Emulsifiers: phospholipids, plant proteins, sterols, saponins, rhamnolipids, etc.
Thickeners: polysaccharides, beetroot pectin, citrus pectin, gum arabic, etc.
Gums: guar gum, Gellan gum and Plant-derived polysaccharides.
Surfactant: Tween 80, sucrose stearate, sodium dodecyl sulfate, cetyltrimethylammonium bromide, sodium oleate, benzalkonium chloride and lecithin.
All the above-mentioned stabilizers have been utilized for a variety of purposes for many years and are regarded as essential ingredients in the food, pharmaceutical and cosmetic industries for supplying high-quality products with foaming ability, consistency, shelf stability and consumer appeal.
Methodology used for preparing Stable Emulsion
Coffee solutions have been prepared by using 2g of instant coffee powder dissolved in 50 mL of Millipore water, along with different concentrations of surfactants (Tween 80: 0.2 g/L.). These solutions were stirred for 2 minutes with a magnetic stirrer at 750 rpm for proper mixing, followed by homogenization for 3 minutes at 18,000 rpm. The addition of surfactants lowered the surface tension of the coffee solution. According to the study, the foam was stable up to 20 minutes while using sucrose stearate and Quillaja saponin as surfactant. Similarly, the foam was stable up to 10 minutes while using tween 80 as surfactant. This might be due to the micelle aggregation, which has aided in the stabilization of foam at the air-water interface, caused by the adsorption of surface-active molecules found in surfactants.
Conclusion
Currently, consumers prefer beverages that foam quickly or consistently. There has recently been a rise in the use of ready-to-use powder that can be quickly reconstituted with water to make high-foaming drinks in the beverage sector. These foamed beverages appeal to customers more than non-aerated beverages do. For the production of instant foamy soluble beverages like coffee, tea, milkshakes or chocolate drinks, a variety of techniques have been utilized, such as spray drying, freeze drying, mixing, agitation, etc. The creation of such foamed beverages makes extensive use of creamers, foaming agents, stabilizers, gums and several other ingredients [67–73]. Creamers are frequently employed as a quick fix to maintain long-lasting foam in beverages. To improve the stability of drinks, emulsifiers, proteins or surface-active ingredients are added. Overall, this study has shown that the formation of self-assembly of surface-active components in coffee is strongly influenced by the surfactant used for the stabilization of foam structure. Among these surfactants, coffee containing sucrose stearate showed the highest bubble count (320±7 at 40 s), with a minimum coalescence rate (0.012±0.005 μm/s).
References:
1. Deotale, S. M., Dutta, S., Moses, J. A., & Anandharamakrishnan, C. (2021). Comparative study of stabilization of coffee bubbles at the air-water interface through different surfactants. Applied Food Research, 1(2), 100012.
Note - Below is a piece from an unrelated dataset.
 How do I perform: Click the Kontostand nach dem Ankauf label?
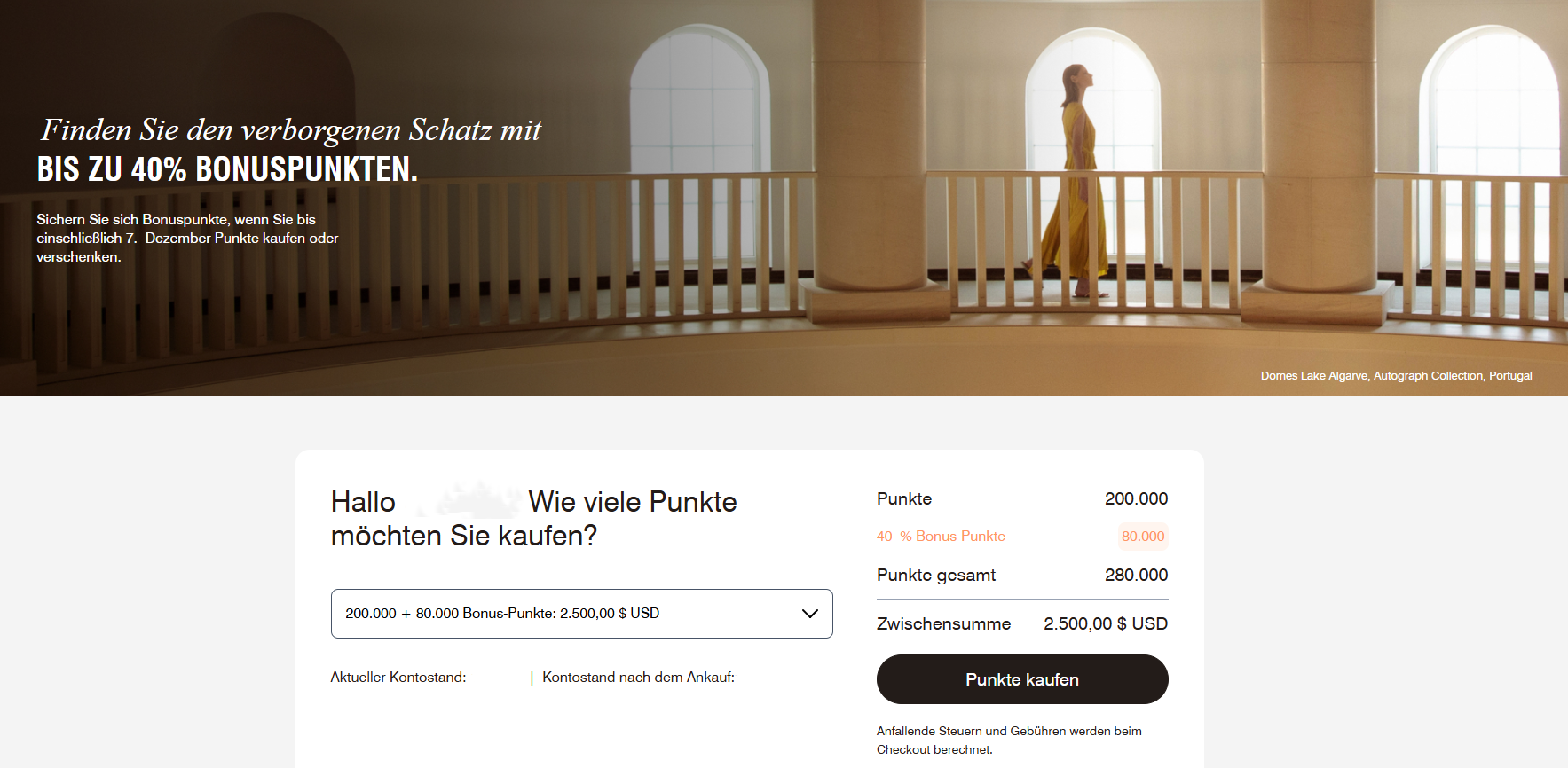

2. Deotale, S. M., Dutta, S., Moses, J. A., & Anandharamakrishnan, C. (2023). Foaming and defoaming–concepts and their significance in food and allied industries: a review. Discover Chemical Engineering, 3(1), 9.
3. Ho, T. M., Tanzil, A., Bhandari, B. R., & Bansal, N. (2023). Effect of Surfactant Type on Foaming Properties of Milk. Food and Bioprocess Technology, 1-13.
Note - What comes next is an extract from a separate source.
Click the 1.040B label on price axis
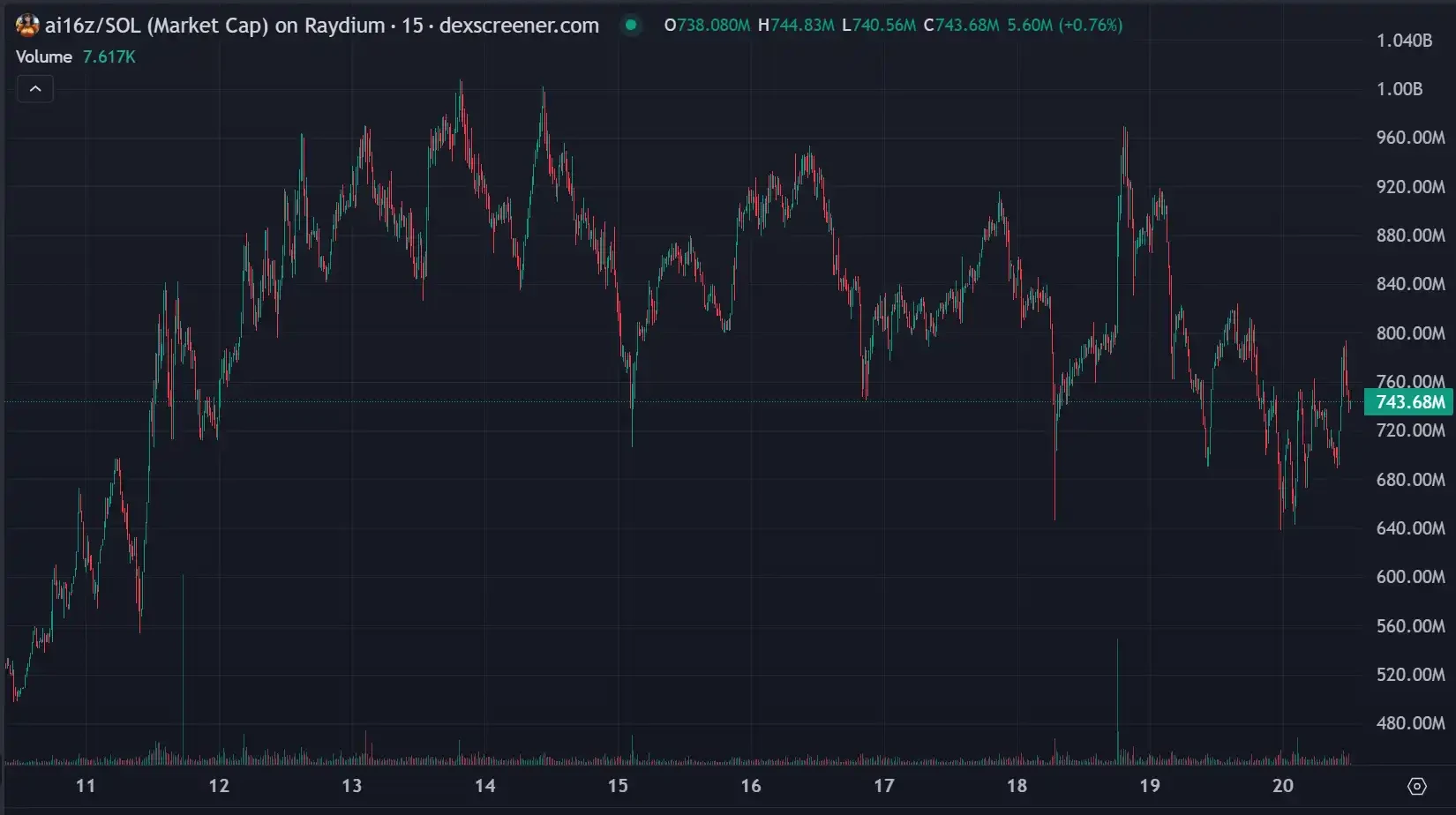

4. Hummel, D., Atamer, Z., & Hinrichs, J. (2022). New methodology for controlled testing of foaming properties of protein suspensions. International Dairy Journal, 128, 105322.
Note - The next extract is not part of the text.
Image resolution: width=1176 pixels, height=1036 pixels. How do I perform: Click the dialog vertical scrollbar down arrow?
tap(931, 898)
5. Ishwarya, S. P., & Nisha, P. (2022). Insights into the composition, structure-function relationship, and molecular organization of surfactants from spent coffee grounds. Food Hydrocolloids, 124, 107204.
6. Janssen, F., Monterde, V., & Wouters, A. G. (2023). Relevance of the air–water interfacial and foaming properties of (modified) wheat proteins for food systems. Comprehensive Reviews in Food Science and Food Safety, 22(3), 1517-1554.
7. Pugh, R. J., Hamlett, C. A. E., & Fairhurst, D. J. (2023). A short overview of bubble in foods and chocolate containing bubbles. Advances in Colloid and Interface Science, 102835.